▶ _Goal_
Please rewrite the lines below as a numbered list, skipping any blank lines. Leave the pictures out of your answer.

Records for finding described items
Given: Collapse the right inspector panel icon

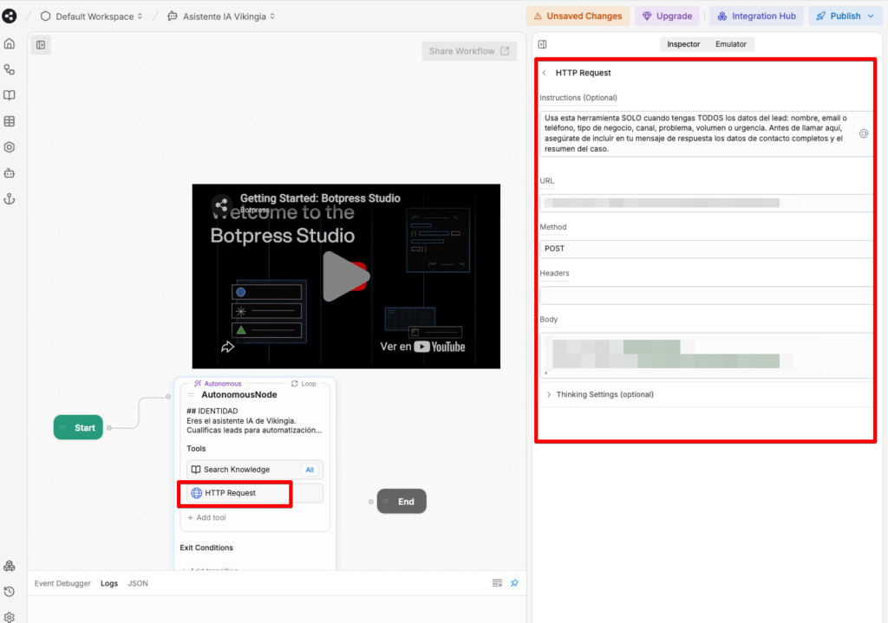Looking at the screenshot, I should pos(543,44).
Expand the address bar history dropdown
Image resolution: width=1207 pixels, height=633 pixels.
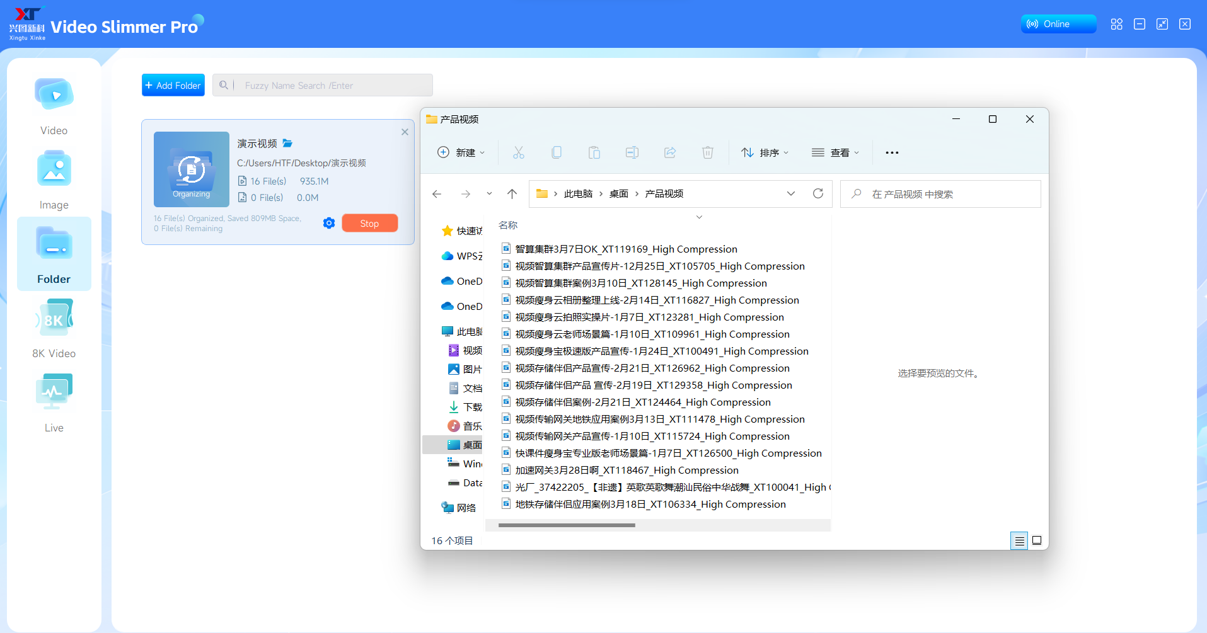[x=790, y=194]
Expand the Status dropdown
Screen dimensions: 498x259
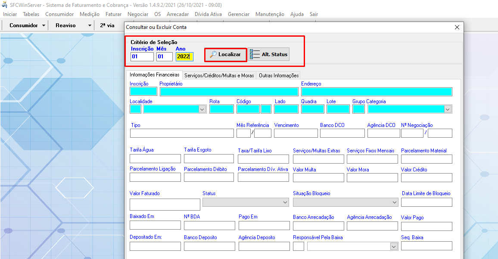[x=285, y=202]

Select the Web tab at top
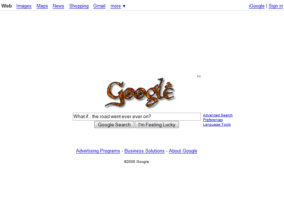point(6,6)
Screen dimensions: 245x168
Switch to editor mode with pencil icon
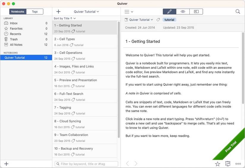170,12
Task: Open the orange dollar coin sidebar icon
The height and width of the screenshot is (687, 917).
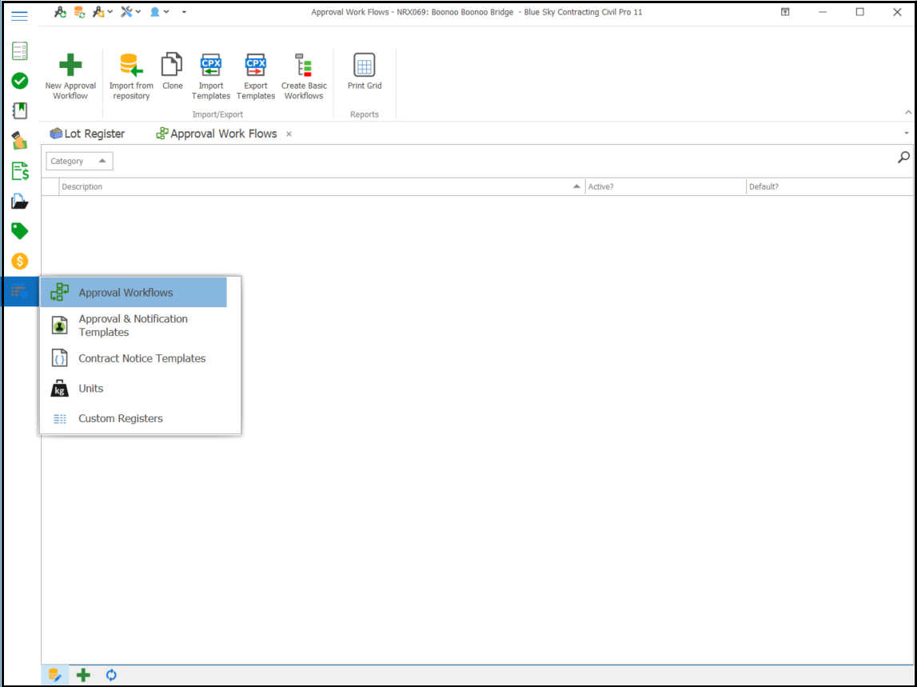Action: (x=20, y=262)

▶ _Output of the task_
1. Given: Collapse the right inspector panel icon
2. Looking at the screenshot, I should pos(543,44).
3. Expand the address bar history dropdown
4. Image resolution: width=1207 pixels, height=633 pixels.
5. [x=790, y=194]
6. Expand the Status dropdown
7. Screen dimensions: 498x259
8. [x=285, y=202]
9. Select the Web tab at top
10. point(6,6)
11. Screen dimensions: 245x168
12. Switch to editor mode with pencil icon
13. 170,12
14. Task: Open the orange dollar coin sidebar icon
15. The height and width of the screenshot is (687, 917).
16. Action: (x=20, y=262)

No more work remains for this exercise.